(Stored records)
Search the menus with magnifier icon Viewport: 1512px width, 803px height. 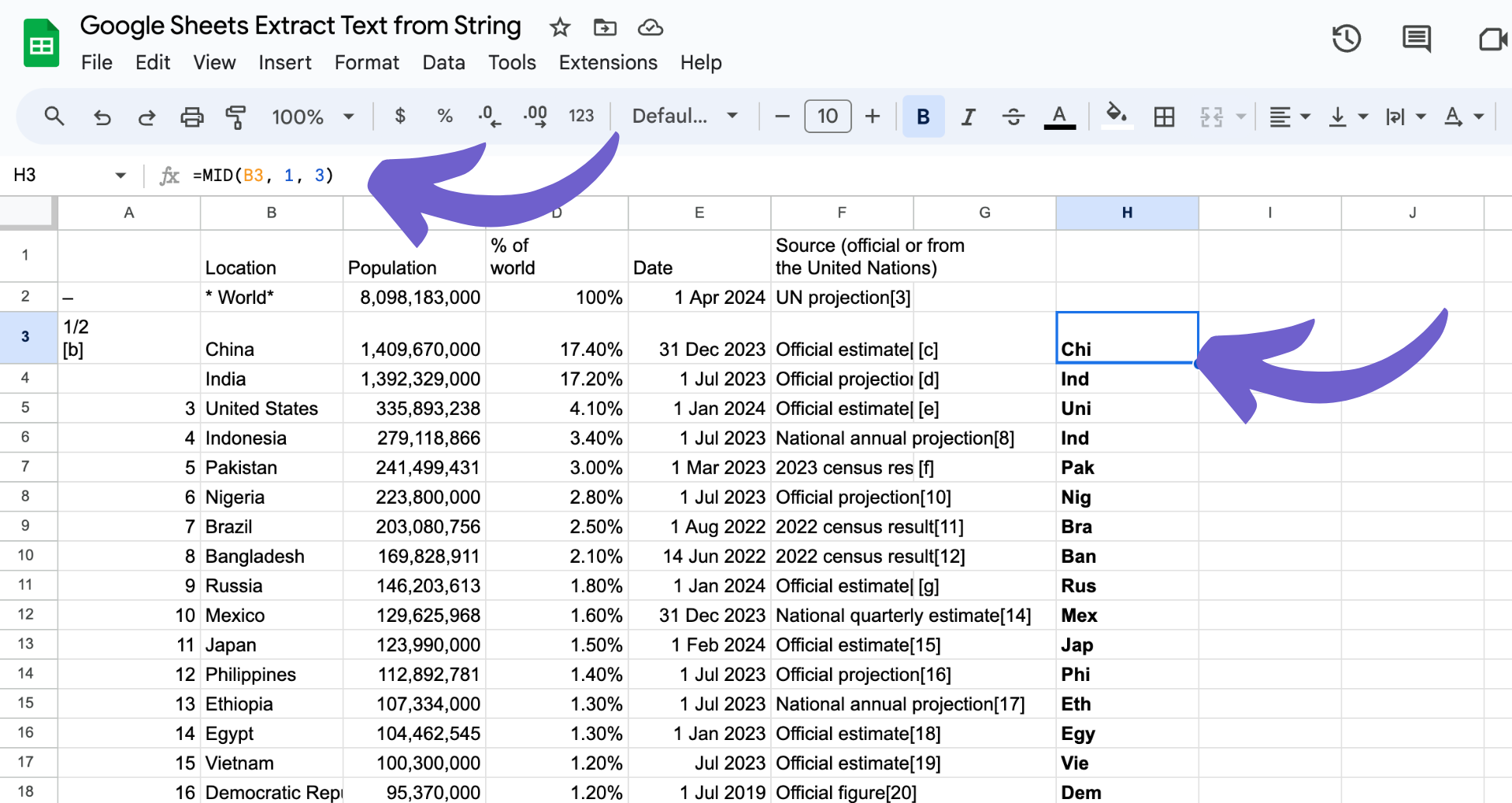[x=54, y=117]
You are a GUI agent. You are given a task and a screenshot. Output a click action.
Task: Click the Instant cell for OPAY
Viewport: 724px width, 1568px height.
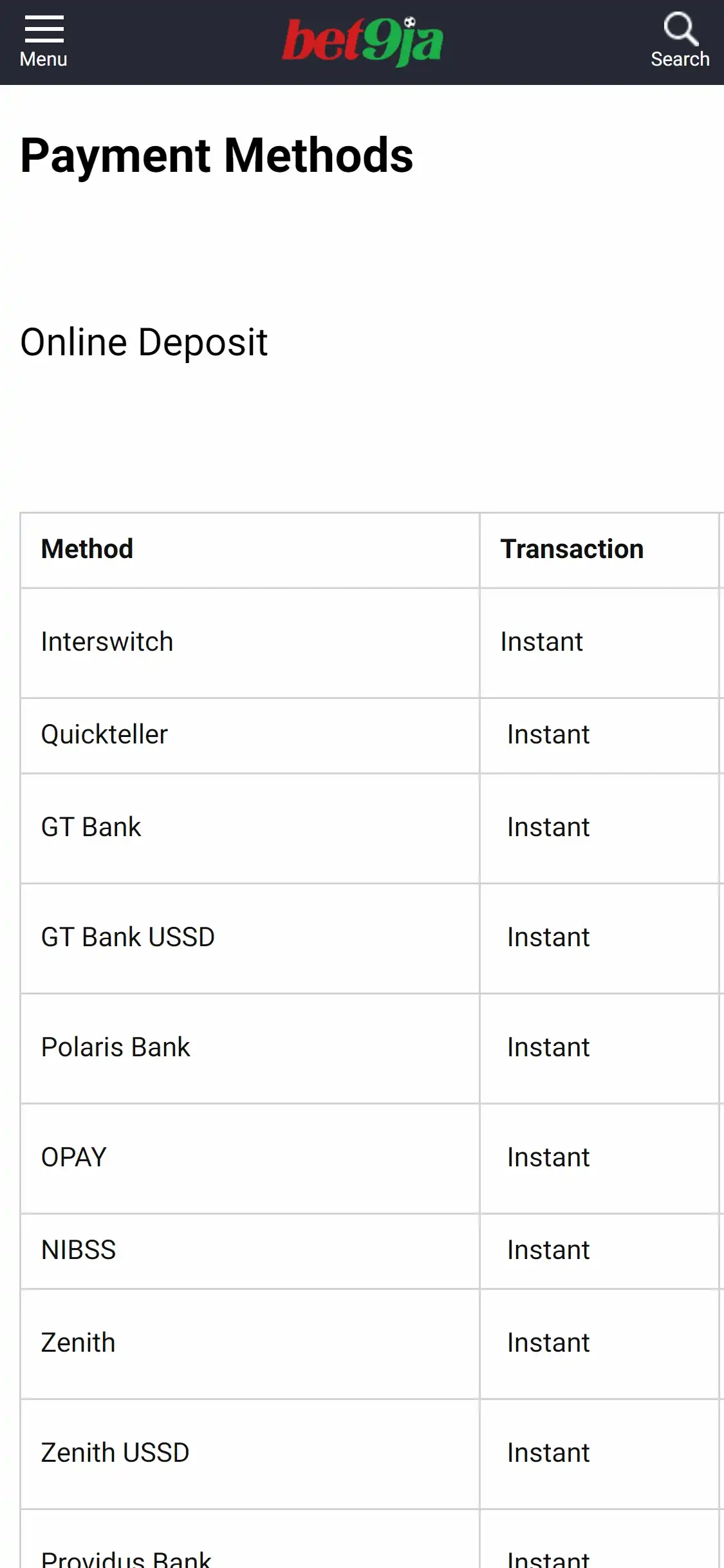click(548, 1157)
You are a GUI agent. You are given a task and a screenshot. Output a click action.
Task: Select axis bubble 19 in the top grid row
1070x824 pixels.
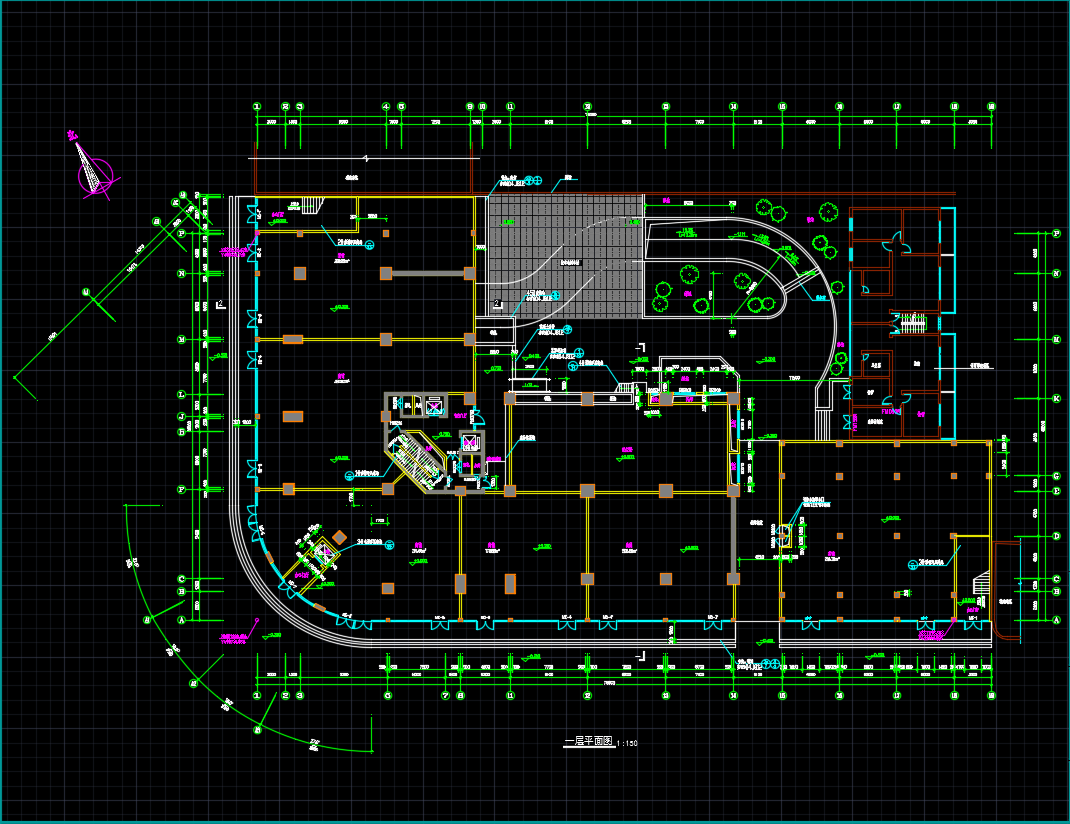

**ABOUT THIS EXERCISE**:
Your answer must be an exact copy of the lines from the line with "Task: Click the Instant cell for OPAY" to the final line of the data, both ends included, and no pictures.

**THE ANSWER**:
Task: Click the Instant cell for OPAY
Viewport: 724px width, 1568px height.
click(548, 1157)
You are a GUI agent. You are given a task and a screenshot. Output a click action.
Task: Select axis bubble 19 in the top grid row
1070x824 pixels.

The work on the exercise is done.